In addition to the traffic that inevitably comes with construction, concerns became amplified for Village West residents who already feel like they’re trying to make the best of a bad situation.
“The trucks will be routed down Oberlin, through the back alley, out on Cornell and back up to Bonita,” explained Mr. Burwell. “As Village Walk residents, we have two exits. We go up Cornell and go down First Street. Most of the time, that’s okay for people. First thing in the morning and late in the evening are going to be tough on us. But on Thursday, Friday, Saturday, we’re going to have lots of traffic and lots of dust and we can’t stop it.”
Mr. Burwell concedes that Village Walk Board members were late to the party in regards to the development of The Village Lofts. They offered little to no input to the city regarding their concerns and, with the project now underway, he’s aware that not much can be done moving forward.
“Our hopes were that we could have found some way to mitigate the problem with this one, but it’s done,” says Mr. Burwell. “It’s in concrete, it’s sunk and, unfortunately, no one on the Village Walk Board gave [the parking issue] much thought.”
“The board’s point of view is it looks like the city is making a mistake here and they want to continue to make the same mistake,” he continued. “They want to develop Santa Fe on the other side of the railroad tracks all the way to Cambridge and put walkways all the way over to our area. I’m not saying that’s a bad idea—I just don’t know. What I do know is that the city isn’t thinking about the parking and the people. They are going to ruin the quality of life for us here in Claremont.”
Mr. Burwell is already thinking ahead to when The Village Lofts are filled with residents and the challenges that greater congestion will bring to Village Walk homeowners.
“I’m going to try to get Denley to disallow dogs—not cats—because they are going to come down to Village Walk to go to the bathroom,” he says. “It’s not a maybe. It will happen every day because there is no place for them to go poop.”
Because The Village Loft units will be leased and not owned, Mr. Burwell believes Denley can do something about that. While they may not feel it’s good business, he says they need to think about the rest of the community.
According to David Bolour with Denley Investments and Management, destruction of the Richs Product Corporation building has been delayed by several weeks as the company awaits the approval for a permit.
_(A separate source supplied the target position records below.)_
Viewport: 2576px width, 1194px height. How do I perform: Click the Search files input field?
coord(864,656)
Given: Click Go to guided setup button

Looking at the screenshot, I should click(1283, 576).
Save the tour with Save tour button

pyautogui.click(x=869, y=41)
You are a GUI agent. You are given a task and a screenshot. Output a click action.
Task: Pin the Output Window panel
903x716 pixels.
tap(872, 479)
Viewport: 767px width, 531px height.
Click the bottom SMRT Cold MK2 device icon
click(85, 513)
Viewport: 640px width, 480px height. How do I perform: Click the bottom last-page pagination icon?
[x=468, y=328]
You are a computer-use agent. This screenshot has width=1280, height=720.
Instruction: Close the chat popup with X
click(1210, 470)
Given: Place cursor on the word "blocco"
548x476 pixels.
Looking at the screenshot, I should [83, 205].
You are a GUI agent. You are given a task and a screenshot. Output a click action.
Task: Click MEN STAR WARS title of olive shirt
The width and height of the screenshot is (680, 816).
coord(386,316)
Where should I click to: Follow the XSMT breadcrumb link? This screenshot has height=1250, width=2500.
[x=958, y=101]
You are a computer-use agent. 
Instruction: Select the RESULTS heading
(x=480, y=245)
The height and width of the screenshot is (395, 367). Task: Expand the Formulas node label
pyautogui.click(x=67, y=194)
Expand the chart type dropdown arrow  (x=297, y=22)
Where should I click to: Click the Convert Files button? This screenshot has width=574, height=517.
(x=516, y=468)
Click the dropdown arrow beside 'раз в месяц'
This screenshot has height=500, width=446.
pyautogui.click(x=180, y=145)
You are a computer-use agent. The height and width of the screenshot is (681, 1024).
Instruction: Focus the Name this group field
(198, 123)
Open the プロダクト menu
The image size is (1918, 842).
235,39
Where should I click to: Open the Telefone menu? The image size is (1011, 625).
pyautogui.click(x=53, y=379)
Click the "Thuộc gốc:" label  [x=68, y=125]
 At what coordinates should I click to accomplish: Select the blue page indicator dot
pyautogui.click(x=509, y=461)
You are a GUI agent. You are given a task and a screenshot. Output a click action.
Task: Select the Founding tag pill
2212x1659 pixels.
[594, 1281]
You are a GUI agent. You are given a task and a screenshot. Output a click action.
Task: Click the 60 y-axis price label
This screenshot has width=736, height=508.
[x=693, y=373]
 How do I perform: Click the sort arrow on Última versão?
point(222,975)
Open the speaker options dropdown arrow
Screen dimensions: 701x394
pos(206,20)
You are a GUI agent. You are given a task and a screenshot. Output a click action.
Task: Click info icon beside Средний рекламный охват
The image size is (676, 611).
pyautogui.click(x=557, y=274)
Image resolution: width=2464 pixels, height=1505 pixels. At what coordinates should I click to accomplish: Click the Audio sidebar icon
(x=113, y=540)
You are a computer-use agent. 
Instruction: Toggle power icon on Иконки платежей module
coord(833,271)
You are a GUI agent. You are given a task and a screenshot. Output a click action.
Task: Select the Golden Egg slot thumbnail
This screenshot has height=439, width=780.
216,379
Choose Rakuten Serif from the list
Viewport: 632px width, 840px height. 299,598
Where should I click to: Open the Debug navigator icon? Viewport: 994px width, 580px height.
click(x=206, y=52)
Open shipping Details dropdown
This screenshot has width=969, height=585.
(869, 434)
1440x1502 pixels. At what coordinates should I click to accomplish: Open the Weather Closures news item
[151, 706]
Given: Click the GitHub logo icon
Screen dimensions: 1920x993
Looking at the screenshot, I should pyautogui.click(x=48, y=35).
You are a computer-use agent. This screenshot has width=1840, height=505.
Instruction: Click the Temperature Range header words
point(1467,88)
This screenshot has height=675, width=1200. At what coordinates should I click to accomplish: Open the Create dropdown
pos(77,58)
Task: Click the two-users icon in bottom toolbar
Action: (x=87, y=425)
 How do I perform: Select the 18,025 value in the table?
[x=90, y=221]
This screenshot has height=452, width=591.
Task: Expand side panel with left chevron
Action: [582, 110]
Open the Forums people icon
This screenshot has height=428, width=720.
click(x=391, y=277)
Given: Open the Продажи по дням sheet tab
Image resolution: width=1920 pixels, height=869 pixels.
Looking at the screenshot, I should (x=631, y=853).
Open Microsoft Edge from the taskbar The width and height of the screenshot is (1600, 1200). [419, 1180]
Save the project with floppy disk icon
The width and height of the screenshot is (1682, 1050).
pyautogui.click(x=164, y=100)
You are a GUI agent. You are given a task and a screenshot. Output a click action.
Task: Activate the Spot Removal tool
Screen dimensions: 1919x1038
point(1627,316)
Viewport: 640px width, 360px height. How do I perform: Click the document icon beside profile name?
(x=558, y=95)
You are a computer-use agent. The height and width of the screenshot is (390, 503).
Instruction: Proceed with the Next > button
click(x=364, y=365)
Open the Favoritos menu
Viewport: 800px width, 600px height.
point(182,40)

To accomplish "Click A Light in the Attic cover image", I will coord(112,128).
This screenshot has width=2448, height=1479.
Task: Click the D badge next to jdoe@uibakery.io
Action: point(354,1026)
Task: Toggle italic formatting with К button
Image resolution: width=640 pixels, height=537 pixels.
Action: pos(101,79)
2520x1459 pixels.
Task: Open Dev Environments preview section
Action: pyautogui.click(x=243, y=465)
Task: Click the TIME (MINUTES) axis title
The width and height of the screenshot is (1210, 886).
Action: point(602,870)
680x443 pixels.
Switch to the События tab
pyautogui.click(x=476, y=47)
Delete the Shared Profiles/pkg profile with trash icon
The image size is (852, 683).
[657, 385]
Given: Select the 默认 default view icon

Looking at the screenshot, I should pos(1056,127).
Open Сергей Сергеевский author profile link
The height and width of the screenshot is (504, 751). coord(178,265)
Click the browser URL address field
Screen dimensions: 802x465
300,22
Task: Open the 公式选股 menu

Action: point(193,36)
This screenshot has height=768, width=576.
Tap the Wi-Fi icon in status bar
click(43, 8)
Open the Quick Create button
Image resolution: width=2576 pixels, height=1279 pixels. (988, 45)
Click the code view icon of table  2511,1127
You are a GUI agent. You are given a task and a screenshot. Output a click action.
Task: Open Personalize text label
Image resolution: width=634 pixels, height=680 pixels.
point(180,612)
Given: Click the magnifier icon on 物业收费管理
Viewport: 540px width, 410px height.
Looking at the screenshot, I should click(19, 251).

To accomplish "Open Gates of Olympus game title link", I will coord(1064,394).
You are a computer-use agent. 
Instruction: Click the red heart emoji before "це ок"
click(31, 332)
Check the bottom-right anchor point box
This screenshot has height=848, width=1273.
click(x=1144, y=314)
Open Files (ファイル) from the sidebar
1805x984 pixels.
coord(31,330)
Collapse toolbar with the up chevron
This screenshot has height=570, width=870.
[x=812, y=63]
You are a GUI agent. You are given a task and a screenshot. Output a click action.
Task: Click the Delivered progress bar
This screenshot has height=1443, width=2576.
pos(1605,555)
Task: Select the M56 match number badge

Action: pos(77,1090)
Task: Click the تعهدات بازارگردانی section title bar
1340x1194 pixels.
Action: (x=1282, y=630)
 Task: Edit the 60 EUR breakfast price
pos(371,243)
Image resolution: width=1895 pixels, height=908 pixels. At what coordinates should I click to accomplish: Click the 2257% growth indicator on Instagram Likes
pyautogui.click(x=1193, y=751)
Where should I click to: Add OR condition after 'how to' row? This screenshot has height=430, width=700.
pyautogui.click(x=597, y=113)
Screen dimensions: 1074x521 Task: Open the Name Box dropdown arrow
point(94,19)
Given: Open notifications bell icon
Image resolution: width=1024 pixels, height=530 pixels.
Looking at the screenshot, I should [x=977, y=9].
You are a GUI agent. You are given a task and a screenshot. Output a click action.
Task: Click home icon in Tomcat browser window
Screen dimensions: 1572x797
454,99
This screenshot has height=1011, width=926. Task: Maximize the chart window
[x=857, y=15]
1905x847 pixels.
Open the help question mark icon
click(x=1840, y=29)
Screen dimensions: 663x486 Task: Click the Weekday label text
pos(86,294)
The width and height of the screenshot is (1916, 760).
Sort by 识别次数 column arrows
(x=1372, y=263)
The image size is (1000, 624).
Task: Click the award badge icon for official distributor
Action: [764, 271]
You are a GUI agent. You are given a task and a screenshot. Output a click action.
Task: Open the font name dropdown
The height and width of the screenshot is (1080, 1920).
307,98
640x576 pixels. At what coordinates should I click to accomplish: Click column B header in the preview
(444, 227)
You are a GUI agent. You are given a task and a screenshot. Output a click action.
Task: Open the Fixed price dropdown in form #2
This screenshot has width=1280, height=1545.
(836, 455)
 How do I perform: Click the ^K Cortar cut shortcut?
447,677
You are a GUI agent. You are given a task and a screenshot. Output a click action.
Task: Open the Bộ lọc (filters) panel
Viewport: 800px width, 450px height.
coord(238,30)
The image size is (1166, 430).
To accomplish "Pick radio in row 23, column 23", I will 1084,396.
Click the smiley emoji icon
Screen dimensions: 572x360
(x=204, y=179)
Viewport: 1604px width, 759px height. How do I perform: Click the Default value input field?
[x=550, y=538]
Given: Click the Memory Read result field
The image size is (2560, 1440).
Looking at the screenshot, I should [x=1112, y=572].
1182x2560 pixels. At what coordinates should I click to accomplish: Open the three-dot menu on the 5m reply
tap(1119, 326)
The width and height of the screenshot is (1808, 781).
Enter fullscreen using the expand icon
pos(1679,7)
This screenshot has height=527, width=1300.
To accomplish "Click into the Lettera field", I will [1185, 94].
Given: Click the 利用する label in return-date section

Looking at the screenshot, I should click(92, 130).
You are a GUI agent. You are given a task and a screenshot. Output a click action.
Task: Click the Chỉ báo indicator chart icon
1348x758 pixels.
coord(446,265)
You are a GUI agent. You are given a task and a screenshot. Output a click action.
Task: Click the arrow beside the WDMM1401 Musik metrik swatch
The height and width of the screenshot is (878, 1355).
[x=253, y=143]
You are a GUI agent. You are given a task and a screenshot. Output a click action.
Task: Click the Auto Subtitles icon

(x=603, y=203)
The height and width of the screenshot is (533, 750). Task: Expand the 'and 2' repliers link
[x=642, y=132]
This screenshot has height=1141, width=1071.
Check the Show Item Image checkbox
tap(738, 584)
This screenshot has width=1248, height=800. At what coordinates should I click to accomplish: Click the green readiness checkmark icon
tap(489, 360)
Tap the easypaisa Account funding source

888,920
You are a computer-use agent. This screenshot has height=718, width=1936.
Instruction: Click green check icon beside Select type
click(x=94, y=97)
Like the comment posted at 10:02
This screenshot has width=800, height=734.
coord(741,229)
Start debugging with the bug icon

“We had our Storm Water Pollution Prevention Plan report done for construction but not for demolition,” Mr. Bolour explains. “It came up out of nowhere but it’s pretty typical stuff.”
The report has been submitted, with Denley awaiting approval from the city before demolition can begin. Once a permit has been issued, Mr. Bolour says tear down is expected by mid-month and should be completed by June.
“The city subs out the review of their reports so it should take another couple of weeks before we can get a permit for demolition,” he says. “Interior demolition and salvage will take about three weeks.”
In response to the concerns regarding future tenants taking their animals to nearby Village Walk when nature calls, Mr. Bolour assures residents that shouldn’t be an issue.
“After I spoke with Mr. Burwell, I look again at the plans and we’ve got an area on Cornell that we’re going to put in real grass,” he explains. “I’m a dog person and it’s really unnecessarily complicated. Most tenants will have pets and I’m all for pets as long as it’s done responsibly. Maintaining that area will part of our management of the property.”
Mr. Burwell would like to see Claremont stick to its small-town roots, something he feels the city has deviated from in recent years.
“I was born and raised in this town and I have a very different view of Claremont than our city does,” Mr. Burwell proliferates. “I want to keep it as a small college town because that’s what I think makes it successful. They don’t want that. They want to make a Pasadena out of it. It’s all about dollars. It’s about tax revenue. Perhaps the city should try to live within its means.”